Please output all the entries word for word, without the pictures.

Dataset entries
◆ ◆ ◆
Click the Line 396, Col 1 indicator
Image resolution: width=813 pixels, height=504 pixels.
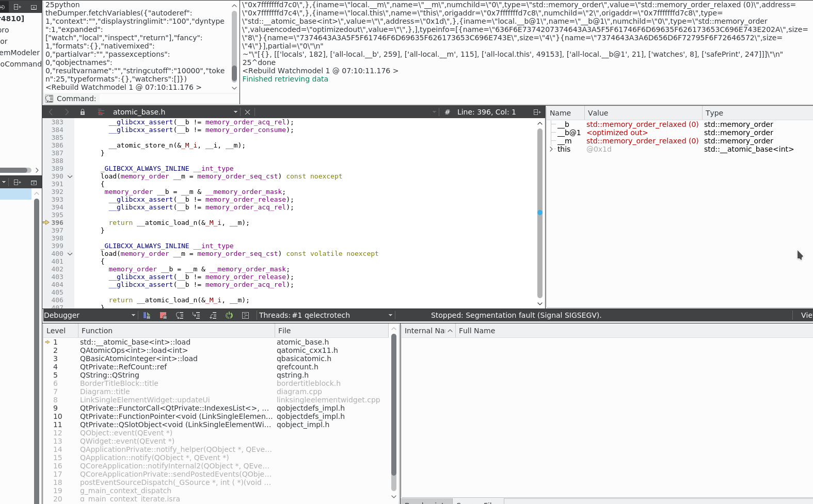click(486, 112)
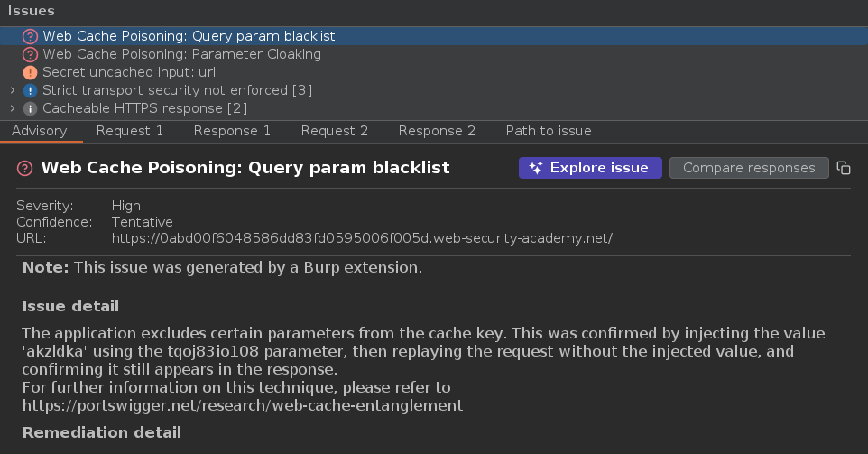Expand the Cacheable HTTPS response issue group
This screenshot has width=868, height=454.
12,108
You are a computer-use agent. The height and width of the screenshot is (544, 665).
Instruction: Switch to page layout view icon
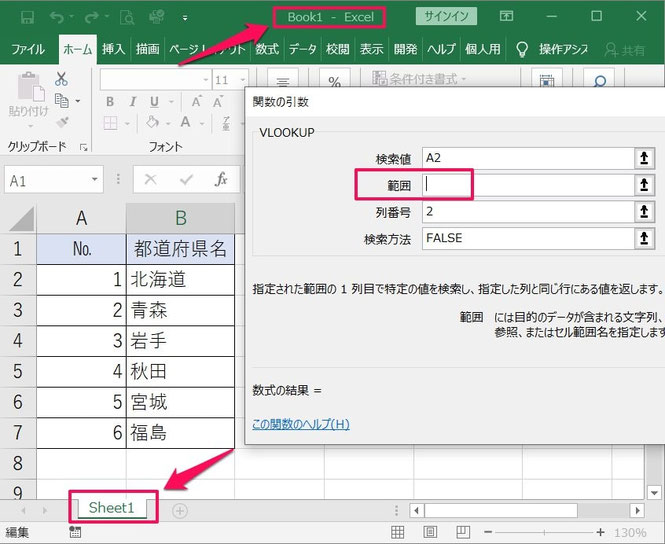click(x=432, y=532)
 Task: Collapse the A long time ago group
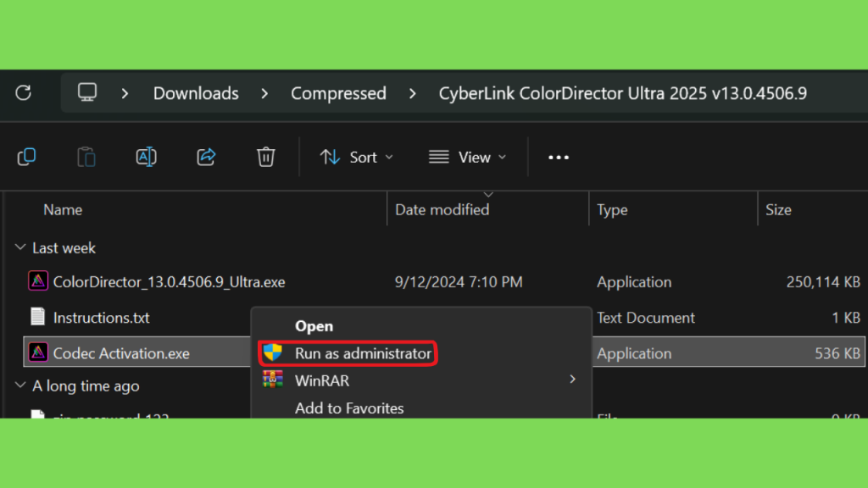(20, 385)
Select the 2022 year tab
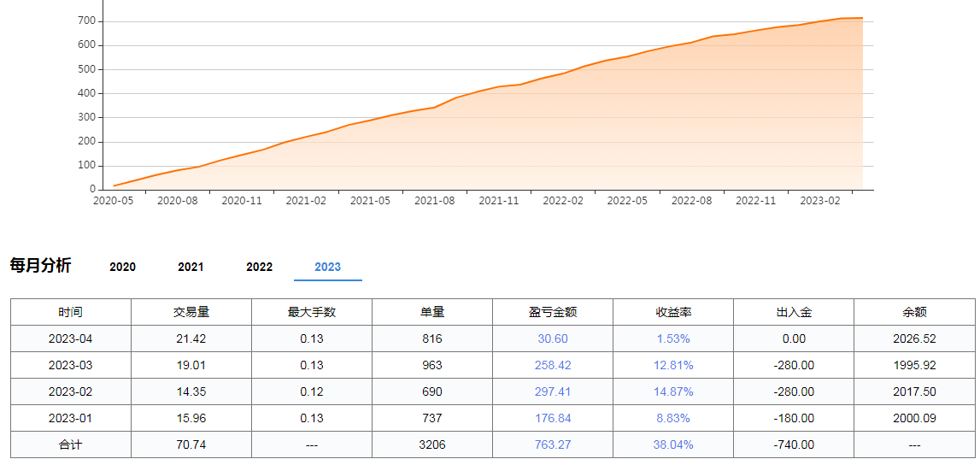This screenshot has width=980, height=459. (x=260, y=267)
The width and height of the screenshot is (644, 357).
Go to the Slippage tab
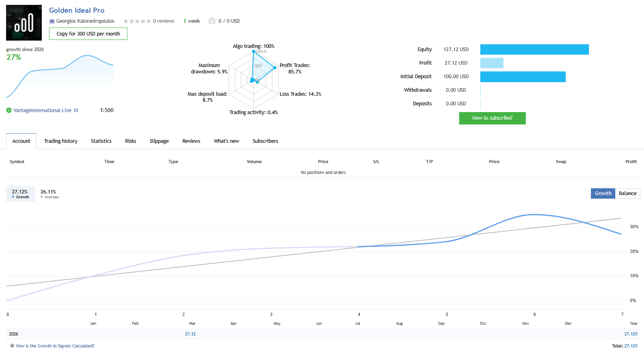click(159, 141)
◆ ◆ ◆
Reply to the task:
Click the Line 396, Col 1 indicator
Image resolution: width=813 pixels, height=504 pixels.
click(486, 112)
Expand the Cacheable HTTPS response issue group
This screenshot has width=868, height=454.
12,108
You are a computer-use agent. The height and width of the screenshot is (544, 665).
Instruction: Switch to page layout view icon
click(x=432, y=532)
 Task: Collapse the A long time ago group
(20, 385)
Select the 2022 year tab
This screenshot has width=980, height=459. (x=260, y=267)
The width and height of the screenshot is (644, 357).
Go to the Slippage tab
click(159, 141)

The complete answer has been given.